2018年2月 BLOOMING EAST 勉強会「OUR MUSIC」 第2回 「リスナーになってみる」レポート
BLOOMING EAST「勉強会」とは
私たちは様々なかたちで日々音楽に触れています。そんな普段何気なく耳にする音や音楽が、ふとした場所で聴こえてきたときに風が抜けるような心地よさを感じたことはありませんか?
「音楽」には、そんなふうに空間そのものの温度や、その場に居合わせた人々の体温がほんのりと上がってしまうような力があるような気がします。
BLOOMING EAST勉強会「OUR MUSIC」では、そんな「音楽」や「音」がもってる本来の響きと「公共」との関係について、丁寧に考えを巡らせていきます。そもそも、音と音楽の違いってなんだろうとか、耳に残る音楽や聞き流してしまう音の差異や区別はどうやって生まれるのかとか、そんな根っこのことを考える勉強会です。(詳しい開催日程などは関連イベントをご覧ください。)
第2回 「リスナーになってみる」
●イントロダクション
本日の目標は、メンバーそれぞれの個人的な音楽史と、音楽の聴き方に関する一般的な音楽史を年表にし、そこから音楽や音の「聴き方」について考えていくことです。
●個人的音楽史
まず、それぞれが①人生で一番好きな曲、②最近よく聴く曲を書き出していき、発表された年にしたがって時系列順に壁に貼り付けていきます。
●HearとListenの違いについて
ジョン・ケージ《4分33秒》に関する論文をもとに、HearとListenの違いについて各メンバーが紙に書き出します。この時点ではまだ発表せず、この会の最後に、それがどのように変わったか/変わらなかったかを含めて発表がおこなわれます。
●音楽史と個人的音楽史の変遷
次に、個人的音楽史と一般的音楽史を突き合わせ、時系列順にたどっていきます。一般的音楽史の軸は、「聴き方」に焦点を当てた以下の三つです。
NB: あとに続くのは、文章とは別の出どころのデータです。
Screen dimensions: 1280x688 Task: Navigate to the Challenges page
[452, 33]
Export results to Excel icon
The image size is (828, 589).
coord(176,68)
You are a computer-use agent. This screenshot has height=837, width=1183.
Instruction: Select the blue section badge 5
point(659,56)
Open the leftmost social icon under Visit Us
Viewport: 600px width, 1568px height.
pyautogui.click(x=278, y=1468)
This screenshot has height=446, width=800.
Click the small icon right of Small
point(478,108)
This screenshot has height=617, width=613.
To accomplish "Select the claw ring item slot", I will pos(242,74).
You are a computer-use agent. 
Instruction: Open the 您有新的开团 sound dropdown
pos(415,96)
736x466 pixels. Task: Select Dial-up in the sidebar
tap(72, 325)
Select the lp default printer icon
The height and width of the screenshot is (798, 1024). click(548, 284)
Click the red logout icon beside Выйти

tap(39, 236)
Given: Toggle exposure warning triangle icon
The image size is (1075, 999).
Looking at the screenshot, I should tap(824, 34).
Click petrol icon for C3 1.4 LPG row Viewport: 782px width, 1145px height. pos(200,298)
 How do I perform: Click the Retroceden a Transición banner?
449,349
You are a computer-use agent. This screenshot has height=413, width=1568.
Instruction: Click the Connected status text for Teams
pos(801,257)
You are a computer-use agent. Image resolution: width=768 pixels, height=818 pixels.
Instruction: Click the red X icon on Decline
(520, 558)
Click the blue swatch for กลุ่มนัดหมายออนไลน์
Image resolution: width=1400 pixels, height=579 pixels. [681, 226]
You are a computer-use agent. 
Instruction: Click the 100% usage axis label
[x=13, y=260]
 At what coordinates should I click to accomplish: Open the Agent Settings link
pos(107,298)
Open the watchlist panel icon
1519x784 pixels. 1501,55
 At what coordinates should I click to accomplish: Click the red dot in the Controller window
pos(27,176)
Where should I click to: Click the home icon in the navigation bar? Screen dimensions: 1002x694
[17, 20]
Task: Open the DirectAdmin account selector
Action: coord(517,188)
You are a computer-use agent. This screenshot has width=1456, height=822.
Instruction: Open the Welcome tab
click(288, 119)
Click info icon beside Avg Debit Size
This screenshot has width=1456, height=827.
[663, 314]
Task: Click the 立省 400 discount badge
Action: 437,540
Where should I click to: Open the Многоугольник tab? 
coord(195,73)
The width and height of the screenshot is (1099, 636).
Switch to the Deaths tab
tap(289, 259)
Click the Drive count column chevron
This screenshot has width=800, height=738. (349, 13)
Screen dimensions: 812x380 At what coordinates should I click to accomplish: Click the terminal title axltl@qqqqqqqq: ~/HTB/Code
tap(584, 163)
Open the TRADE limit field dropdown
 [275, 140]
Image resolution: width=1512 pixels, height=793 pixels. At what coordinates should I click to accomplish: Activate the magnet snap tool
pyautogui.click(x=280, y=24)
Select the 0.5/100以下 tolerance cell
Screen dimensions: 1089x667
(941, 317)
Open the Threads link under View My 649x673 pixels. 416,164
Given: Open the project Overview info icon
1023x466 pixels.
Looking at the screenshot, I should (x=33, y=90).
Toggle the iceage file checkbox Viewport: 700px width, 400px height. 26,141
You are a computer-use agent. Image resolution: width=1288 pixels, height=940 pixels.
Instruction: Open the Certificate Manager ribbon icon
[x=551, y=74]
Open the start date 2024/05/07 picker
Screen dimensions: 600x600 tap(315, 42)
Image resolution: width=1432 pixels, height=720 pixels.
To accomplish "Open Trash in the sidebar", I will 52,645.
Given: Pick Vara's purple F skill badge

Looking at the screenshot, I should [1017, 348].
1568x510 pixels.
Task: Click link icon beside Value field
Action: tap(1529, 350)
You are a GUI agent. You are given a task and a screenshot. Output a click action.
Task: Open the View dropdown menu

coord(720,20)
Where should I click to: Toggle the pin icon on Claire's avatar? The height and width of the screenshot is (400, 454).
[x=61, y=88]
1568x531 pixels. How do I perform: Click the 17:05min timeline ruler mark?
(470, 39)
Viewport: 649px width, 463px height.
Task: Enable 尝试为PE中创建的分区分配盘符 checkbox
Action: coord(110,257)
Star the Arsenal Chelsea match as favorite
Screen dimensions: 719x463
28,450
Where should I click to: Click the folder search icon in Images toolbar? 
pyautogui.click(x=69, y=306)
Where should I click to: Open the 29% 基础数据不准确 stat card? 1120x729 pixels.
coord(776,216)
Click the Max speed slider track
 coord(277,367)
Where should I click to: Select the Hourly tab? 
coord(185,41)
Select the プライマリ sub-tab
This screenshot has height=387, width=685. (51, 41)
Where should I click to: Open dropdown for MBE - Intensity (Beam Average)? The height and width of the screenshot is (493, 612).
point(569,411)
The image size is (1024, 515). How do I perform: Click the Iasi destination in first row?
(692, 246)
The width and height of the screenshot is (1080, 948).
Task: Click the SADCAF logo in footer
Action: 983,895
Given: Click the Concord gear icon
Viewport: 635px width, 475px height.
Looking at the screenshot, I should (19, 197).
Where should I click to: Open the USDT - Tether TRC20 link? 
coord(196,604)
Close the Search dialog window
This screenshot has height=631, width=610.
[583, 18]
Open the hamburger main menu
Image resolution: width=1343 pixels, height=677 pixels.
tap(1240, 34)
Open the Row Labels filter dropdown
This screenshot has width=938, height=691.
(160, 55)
①メディア:レコード市販(1948)→カセット(1964)→CD(1982)→ダウンロード→サブスクリプション(2008)に至る経緯
②BGM:未来派「騒音芸術」(1913)→サティ「家具の音楽」(1920)→BGMの普及/イージーリスニング/エレベーターミュージック→ブライアン・イーノ「空港の音楽」(1978)に至る経緯
③映画音楽:坂本龍一《ラスト・エンペラー》(1987)など
一番好きな曲、最近よく聴く曲については、その発表年は1741年から2018年まであり、1990年代~2010年代に特に集中しているようでした。ジャンルは、クラシック音楽からバンド系の曲、歌謡曲、ヒップホップ、映画音楽、ミュージカルの挿入歌など、多岐にわたりました。実際に聴きながら、その音楽にまつわるエピソードをメンバーが語っていきます。その曲との出会い方は、友人から勧められて、たまたまかかっているのを聴いて、映画を観て、Youtubeやサブスクリプションでたまたま聴いて、などさまざまでしたが、出会った時期とメディアの変遷はやはり密接に関係しているようでした。その曲をあげた理由は、人生が変わったり音楽の聴き方がかわったきっかけだから、という大きなものもあれば、なんとなく聴き心地がいいから、というささやかなものまで。その聴き方も、朝に気分を上げるために聴く、作業中に聞き流す、良い音響でじっくりと聴く、などさまざまでした。
●さまざまな聴き方
ここでは、聴くという行為について、研究者や音楽家がどのような分類や概念化をおこなっているかを確認しました。渡辺裕さんの『聴衆の誕生』よると、音楽作品を統一体として解釈する「集中的聴取」から変化して、現代において音そのものの心地よさの表層を味わう「軽やかな聴取」が現れ始めているといいます。その他、ピエール・シェフェールによる音を何とも結び付けずに聴く「還元的聴取」という概念、ティム・インゴルドによる音「を」聴くことと音の「中で」聴くことの違いなどについても併せて確認しました。次に、「聴く」という行為が音楽の「場」にとってどのような影響を及ぼすか、という観点から、デレク・ベイリーによる即興演奏と観客の密接な関係についての記述や、クリストファー・スモールによる音楽を対象ではなく行為として捉える「ミュージッキング」という概念に聴くという行為も含まれていることなども確認しました。
●仮説検証
最後に、はじめに書き出したHearとListenの違いを参照しつつ、本日の勉強会を受けて思ったことをそれぞれが発表しました。音や音楽との出会い方は時代とその環境によって目まぐるしく変化しますが、その中でこそ今日のように音楽と個人の結びつきについて共有できる機会や、日常の中で無意識に音や音楽と触れることで間口を広げる機会を何らかの形で持つことの重要性が感じられたようでした。またそれと関連して、HearとListenの境界は曖昧で、どちらがいいというものでもなく、私たちはそれらの間を行き来しながら音楽や音と共に生きているということも改めて確認されました。